What is needed
When you reproduce the data, keep every word exactly as it stands and leave the pictures out.

Source data
########
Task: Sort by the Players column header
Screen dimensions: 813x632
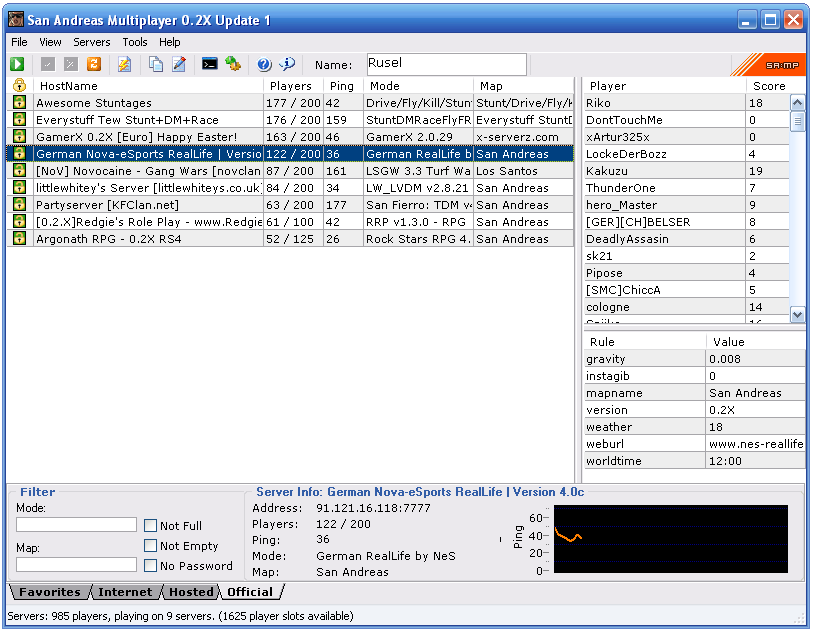Action: [x=293, y=86]
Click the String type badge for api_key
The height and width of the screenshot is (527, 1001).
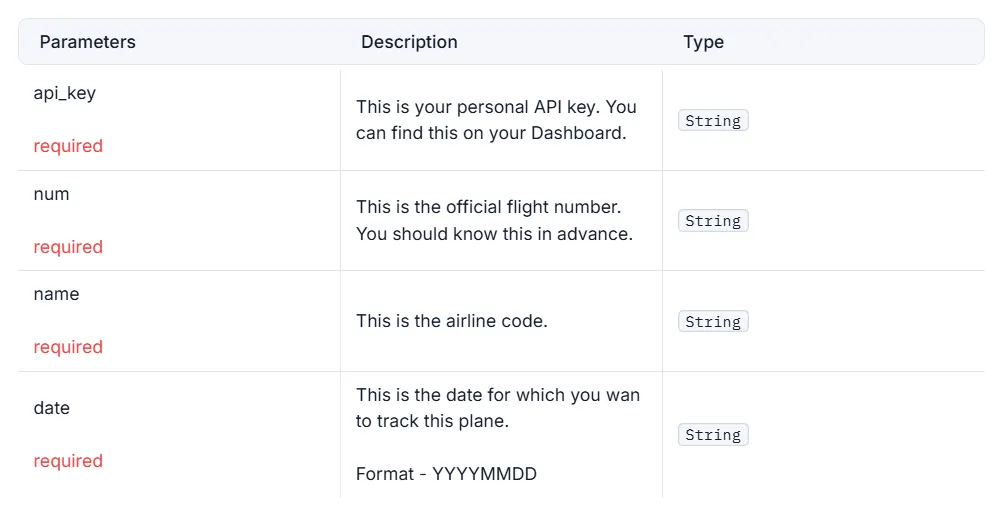point(713,120)
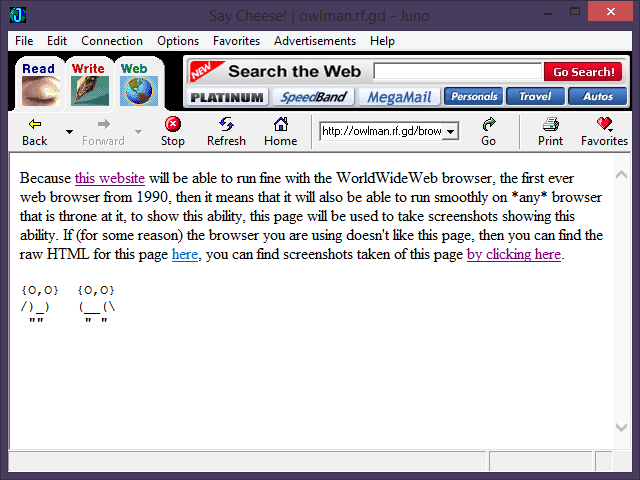Expand the Back history dropdown arrow
This screenshot has width=640, height=480.
coord(69,131)
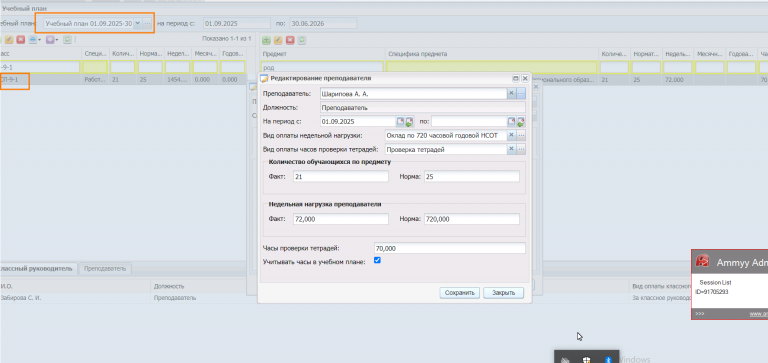Toggle 'Учитывать часы в учебном плане' checkbox
The height and width of the screenshot is (363, 768).
[x=377, y=261]
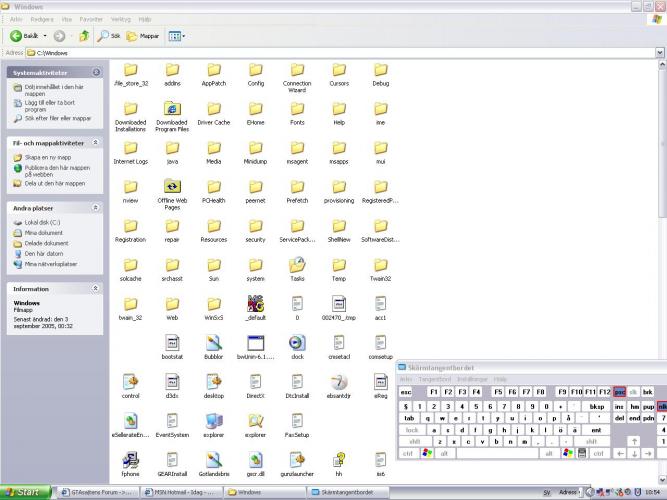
########
Exercise output
Task: Sort by the Players column header
Screen dimensions: 813x632
Action: [x=293, y=86]
Click the String type badge for api_key
The height and width of the screenshot is (527, 1001).
point(713,120)
Expand the Back history dropdown arrow
This screenshot has width=640, height=480.
coord(69,131)
Toggle 'Учитывать часы в учебном плане' checkbox
The height and width of the screenshot is (363, 768).
[x=377, y=261]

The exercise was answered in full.